▶ [Consignes]:
A – Recopiez le passage de l'entretien sur le violon baroque, de « ResMusica : Patrick Cohen-Akenine » jusqu'à « les décisions artistiques. ».
B – Selon l'entretien sur le violon baroque, dans la classe de quel professeur Patrick Cohen-Akenine s'est-il perfectionné au CNSM de Paris ?

▶ [Extrait choisi]:
====

ResMusica : Patrick Cohen-Akenine merci de vous plier au jeu de l'entretien. Peut-on vous considérer comme le fondateur des Folies françoises ?

Patrick Cohen-Akenine : Oui, enfin co-fondateur, puisque cet ensemble a été créé par un groupe de musiciens, ce qui fait sa différence, avec Béatrice Martin, claveciniste, François Poly, violoncelliste, et bien d'autres toujours présents actuellement dans l'ensemble. C'est vrai que j'ai la direction artistique : je donne l'axe des projets, je prends les décisions artistiques.

RM : La direction artistiques certes, mais pas la direction musicale puisque les Folies françoises ne se présentent pas comme un ensemble avec à sa tête un grand nom en haut de l'affiche et les musiciens derrière. Le rapport hiérarchique est-il différent ?

PCA : Oui, les choix sont souvent concertés. Je n'hésite pas à confier la direction de l'ensemble à d'autres personnes : Joël Suhubiette, Pierre Cao, … Je trouve logique lorsque nous faisons un oratorio que ce soit le chef de chœur qui dirige le tout, je participe comme premier violon, qui est mon rôle principal dans les Folies françoises : je conçois la direction de l'ensemble depuis mon pupitre.

RM : Vous êtes violoniste de formation, vous devez avoir une formation « classique » ?

PCA : Bien sur, personne ne commence par le violon baroque. C'est une spécialisation pour musiciens férus d'histoire, cela concerne bien sur la période baroque, mais aussi la période pré-baroque jusqu'au classicisme. J'ai fait des études tout à fait classiques, avec le cursus traditionnel conservatoire/concours. J'ai beaucoup fait de quatuor à cordes, surtout lors de mon perfectionnement au CNSM de Paris dans la classe de Jean Moullière qui m'a donné l'occasion de travailler avec les plus grands : Amadeus, Alban Berg, Guarnieri, Fine Arts, … J'ai également travaillé avec Vilmos Tatrai du Quatuor Tatrai en Hongrie. Des années très formatrices que ces années de quatuor, mais j'avais déjà un grand intérêt pour la musique ancienne. J'ai donc fait le pas d'étudier cette spécialisation.

RM : Le violon baroque est-il si différend du violon moderne ?

PCA : Oui. Certains violonistes font vite le pas de l'un à l'autre. Je pense que cette spécialité doit s'étudier assez longuement et en profondeur, ça ne se limite pas à poser des cordes en boyau.

RM : Mais quelle est cette différence, au-delà du matériel utilisé ?

PCA : L'instrument est très différent. Avec le violon baroque on joue beaucoup plus avec les résonances. On essaie de laisser vivre, chanter l'instrument. Alors qu'avec le violon moderne tout est focalisé sur la puissance sonore, y compris le vibrato. C'est d'ailleurs cela qui a fait souvent dire qu'en musique baroque on ne vibre pas, ce qui est évidemment faux : le vibrato est aussi utilisé, d'une manière différente, ce qu'on appelait le « balancement de la main » dans les traités d'interprétation. Sauf qu'on ne vibrait pas de façon systématique, c'était pour donner un effet de puissance. Le retour du violon baroque – et des instruments anciens en général – est un peu une forme de refus de cette montée sonore. On peut le mettre en parallèle avec au début du XXe siècle le refus de continuer à utiliser des orchestres de plus en plus grands pour faire des recherches sur le timbre avec des petites formations. Tout notre travail est dans le détail : détail de l'ornementation, de l'articulation, du tempérament, du diapason – qui n'est jamais le même.

====

▶ [Matériel fourni]:
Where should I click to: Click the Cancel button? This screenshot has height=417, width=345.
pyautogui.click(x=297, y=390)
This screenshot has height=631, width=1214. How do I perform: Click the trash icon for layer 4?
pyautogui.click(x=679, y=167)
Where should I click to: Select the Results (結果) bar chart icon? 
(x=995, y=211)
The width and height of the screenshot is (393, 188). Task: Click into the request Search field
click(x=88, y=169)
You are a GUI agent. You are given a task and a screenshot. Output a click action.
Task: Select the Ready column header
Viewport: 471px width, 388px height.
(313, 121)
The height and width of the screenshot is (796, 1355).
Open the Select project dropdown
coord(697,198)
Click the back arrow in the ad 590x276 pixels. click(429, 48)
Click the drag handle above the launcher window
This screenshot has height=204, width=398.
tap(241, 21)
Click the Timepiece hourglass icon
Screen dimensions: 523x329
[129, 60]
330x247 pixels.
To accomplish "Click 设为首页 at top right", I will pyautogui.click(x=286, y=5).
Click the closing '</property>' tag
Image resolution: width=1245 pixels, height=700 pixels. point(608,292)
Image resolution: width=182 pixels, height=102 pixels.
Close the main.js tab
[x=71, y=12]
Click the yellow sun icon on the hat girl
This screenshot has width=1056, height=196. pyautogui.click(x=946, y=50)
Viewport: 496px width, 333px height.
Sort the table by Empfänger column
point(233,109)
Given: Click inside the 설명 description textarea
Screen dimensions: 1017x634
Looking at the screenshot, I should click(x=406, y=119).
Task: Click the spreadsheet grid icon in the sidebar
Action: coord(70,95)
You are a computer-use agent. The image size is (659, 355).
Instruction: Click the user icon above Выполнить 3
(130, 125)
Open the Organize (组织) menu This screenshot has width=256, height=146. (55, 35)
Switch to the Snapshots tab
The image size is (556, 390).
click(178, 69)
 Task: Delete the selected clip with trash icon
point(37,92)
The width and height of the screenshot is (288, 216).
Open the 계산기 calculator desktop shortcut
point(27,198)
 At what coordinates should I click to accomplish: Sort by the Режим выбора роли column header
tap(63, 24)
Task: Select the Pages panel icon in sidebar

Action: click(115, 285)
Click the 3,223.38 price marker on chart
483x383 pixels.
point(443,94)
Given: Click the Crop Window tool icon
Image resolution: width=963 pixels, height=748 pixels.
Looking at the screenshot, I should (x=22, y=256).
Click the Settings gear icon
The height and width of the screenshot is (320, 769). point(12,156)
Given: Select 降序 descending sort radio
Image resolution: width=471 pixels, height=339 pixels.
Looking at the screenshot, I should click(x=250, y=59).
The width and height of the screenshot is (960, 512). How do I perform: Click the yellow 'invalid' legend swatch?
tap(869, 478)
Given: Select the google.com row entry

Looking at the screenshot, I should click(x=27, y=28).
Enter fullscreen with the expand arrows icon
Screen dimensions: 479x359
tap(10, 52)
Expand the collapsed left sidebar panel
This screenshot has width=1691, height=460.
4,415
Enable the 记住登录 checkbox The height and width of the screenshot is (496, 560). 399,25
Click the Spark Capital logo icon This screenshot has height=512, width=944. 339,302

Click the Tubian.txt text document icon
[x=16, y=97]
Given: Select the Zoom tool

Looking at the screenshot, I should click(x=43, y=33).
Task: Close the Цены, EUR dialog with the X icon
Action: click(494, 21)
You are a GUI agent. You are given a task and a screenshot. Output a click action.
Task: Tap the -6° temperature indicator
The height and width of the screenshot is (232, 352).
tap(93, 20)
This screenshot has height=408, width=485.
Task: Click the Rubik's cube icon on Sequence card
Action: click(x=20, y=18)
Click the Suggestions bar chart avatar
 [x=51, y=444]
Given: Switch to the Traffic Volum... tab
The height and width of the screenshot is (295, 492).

====

▶ [Réponses]:
A –
ResMusica : Patrick Cohen-Akenine merci de vous plier au jeu de l'entretien. Peut-on vous considérer comme le fondateur des Folies françoises ?

Patrick Cohen-Akenine : Oui, enfin co-fondateur, puisque cet ensemble a été créé par un groupe de musiciens, ce qui fait sa différence, avec Béatrice Martin, claveciniste, François Poly, violoncelliste, et bien d'autres toujours présents actuellement dans l'ensemble. C'est vrai que j'ai la direction artistique : je donne l'axe des projets, je prends les décisions artistiques.

B – Jean Moullière.